I have been trying to get to the computer for weeks. Things to say and process. Sentences that need to be set free from my head.
So this morning, I decided to ignore everything else begging to be done, in order to write.
Only to sit down and discover I have forgotten how.
An unwelcome development to be sure. (If you're counting, that's one.)
My whole house has been humming The Killers' new album.
In the shower, in the car, in our dreams. I catch bars of it under their breath as my children hunch over their algebra or empty the dishwasher. A week ago, David sang me a few lonely stanzas in the dark of our room as we went to sleep. Yesterday he texted me two lines from a song, and I texted two more right back at him. It has become the soundtrack of our life.
The thing is, the album is a heartbreaker. (That's two.) Flowers and the boys have outdone themselves. Listen to it with someone you have loved a long time. It'll break your heart. Oh, and go ahead and buy the extended edition. Sure there are a bunch of throwaway dance mixes in there, but there is also a song called "Prize Fighter" that will seriously delight you. I have a dream of David serenading it to me at my 40th birthday party someday. It's a good dream. When Olivia heard the song she said, "Oh yeah, that's what I'm waiting for." That's my girl.
Ethan and Olivia each turned a year older this week. Over ice cream cake and lemon pie, we've blown out 23 candles, which seems like a lot. And breaks my heart just a little. (Yep, that's three.) All our prayers this week have included little tributes to these two, and thanks to heaven for sending them to us. For his gift to Ethan, Caleb wrote a poem that nearly broke my heart. (Four.) Everyone should have someone who believes in them so completely:
Winner of trophies
Raider of lost arks
The discoverer of
And the holiest of grails.
Flyer of the Millennium Falcon
The furry Wookie
With a courageous spirit
And a roar that scares
The mustached hero
Conquering Goombas, Koopas,
And the great Bowser
Always saving the princess
The great champion who
Enjoys eating mushrooms.
The Killer of Goblins
The one who stings spiders
Tricks the riddler, Gollum
The small one who won the ring.
The flinger of webs
The shield thrower of America,
The one who conquers
Countless villains and henchmen every day.
Truly the greatest
I will always be your buddy,
And you can always count on me.
You turn 9 years of age and
You are a great son of God.
Great dangers lurk about and
You are our hero and I will always
Be on your side
And Christ will always help us on our way.
Pick up your hat, Indiana Jones
Time to save the princess, Mario
Let’s take the ring to Mordor, go on a quest
Have an adventure
I will always be with you.
Be the greatest of all men, Ethan.
Let’s go have an adventure together.
I told you.
Finally, (five), something I still haven't found the words for. One of our dear friends was killed in an accident nearly two weeks ago. We have cried and wept. For our friend. For the sweet family he had to leave behind. One of the best women I know is now going through mortality alone. Her sweetheart has died and left an unimaginable, gaping void.

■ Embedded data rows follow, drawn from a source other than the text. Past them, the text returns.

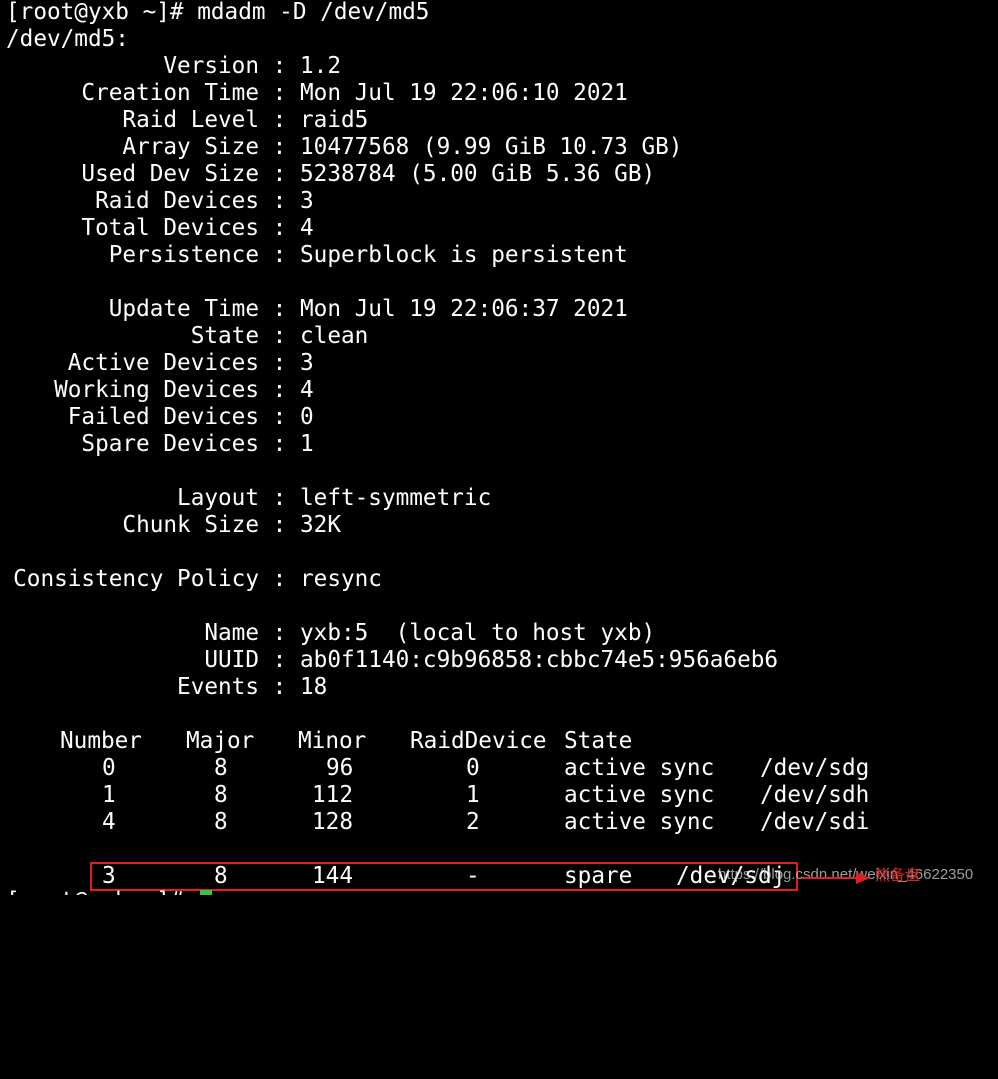 This screenshot has height=1079, width=998. I want to click on field-value: 0, so click(307, 417).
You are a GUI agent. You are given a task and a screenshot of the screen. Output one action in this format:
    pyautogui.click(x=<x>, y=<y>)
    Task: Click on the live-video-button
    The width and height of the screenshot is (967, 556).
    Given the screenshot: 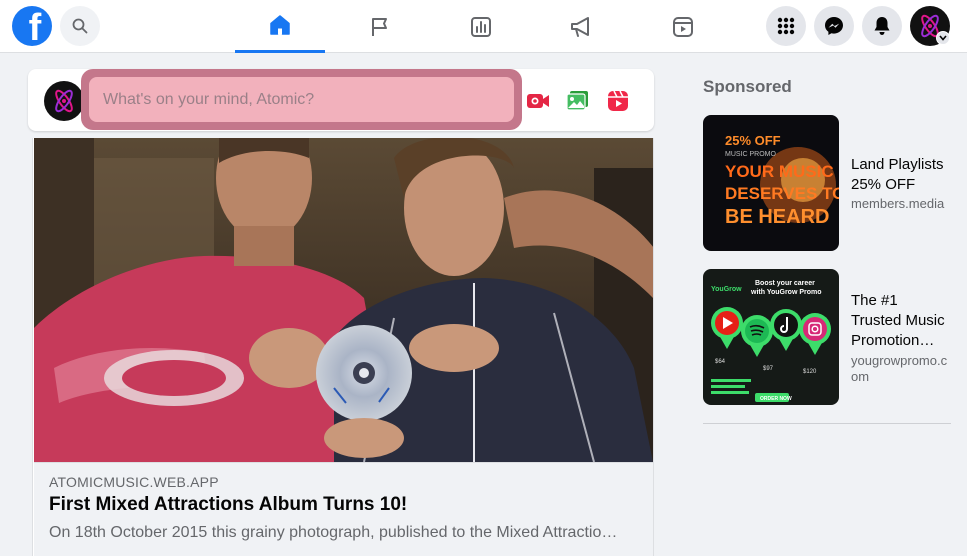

My thoughts and prayers have returned to her over and over again. My friend spoke at her husband's funeral. She was amazing. She knew him best and we loved him all the more for seeing him through her eyes. We loved her all the more for her courage and faith. She spoke about "high water marks of grief." It broke my heart. And then she spoke about joys to match those griefs. And we believed her. We believed her. And we believe in her.
The thing is, life seems to get harder and sweeter at the same time. My children are growing. They are getting older. Their lives are filled with papers and exams and string practice. There is never enough time. Their worlds are expanding. Church dances, and orchestra concerts, and college recruiters, and mental lists of what they want in a spouse. David and I are getting older. The pressures of work and church and family life are real and persistent. David said the other day he looked down while he was getting a haircut and all he could see on the cape was grey hair. If we're lucky we spend one night a week together. Five minutes here. Talk to him while he showers. A quick kiss. A special ops coordination of people and places and assignments. Meet you at the end of day. Sing me your favorite song, in the dark, before the alarm goes off and we do it all again.
And life is short. We've learned that the hard way. We are lucky to spend one night a week together. And every day, as I rise and fall, I'm not sure if I should feel blessed or beleaguered.
I told David I feel like I'm in a sinking rowboat watching my children perform at the Olympics. Want to stop and watch and cheer and be amazed. Got to bail and bail and bail to stay afloat. Stare in wonder at my lovelies. Bail and call for help. Stand up and cheer as the crowd goes wild. Quick, put something in that hole, we're going down! I can't decide what to do. The games will be over before I know it, but I will drown if I stop to soak it all in. So I do neither well. I don't enjoy the games. I'm choking and soaking. And I'm exhausted. At least that's what David keeps saying, "You're just tired." But it's more than that.
And I'm telling you, it'll break your heart.